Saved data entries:
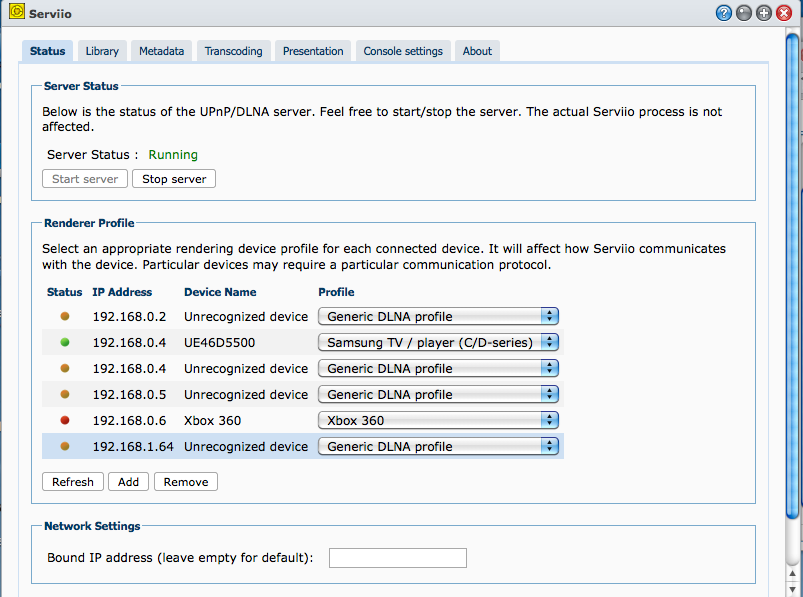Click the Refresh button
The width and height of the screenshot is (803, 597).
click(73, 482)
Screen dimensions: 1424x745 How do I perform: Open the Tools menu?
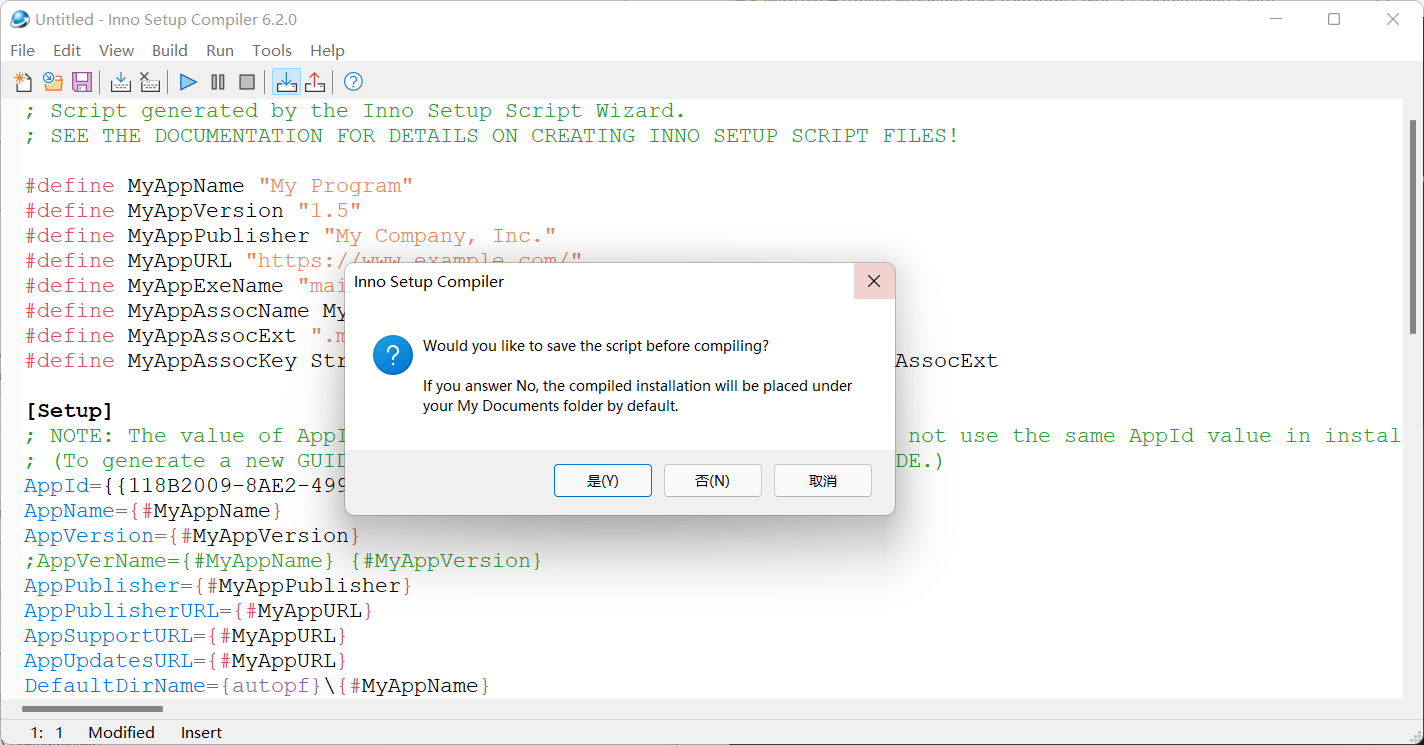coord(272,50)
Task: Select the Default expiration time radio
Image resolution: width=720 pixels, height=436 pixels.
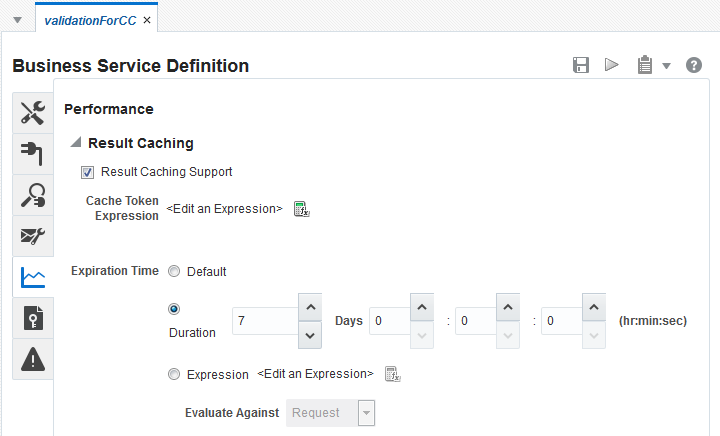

▸ **Assignment**
Starting at the line where "Screen dimensions: 1424x745" appears, restate every line through the end of the records above exactly, but omit the pictures.

▸ **Exercise output**
Screen dimensions: 1424x745 How do I perform: Open the Tools menu?
coord(272,50)
Task: Select the Default expiration time radio
Image resolution: width=720 pixels, height=436 pixels.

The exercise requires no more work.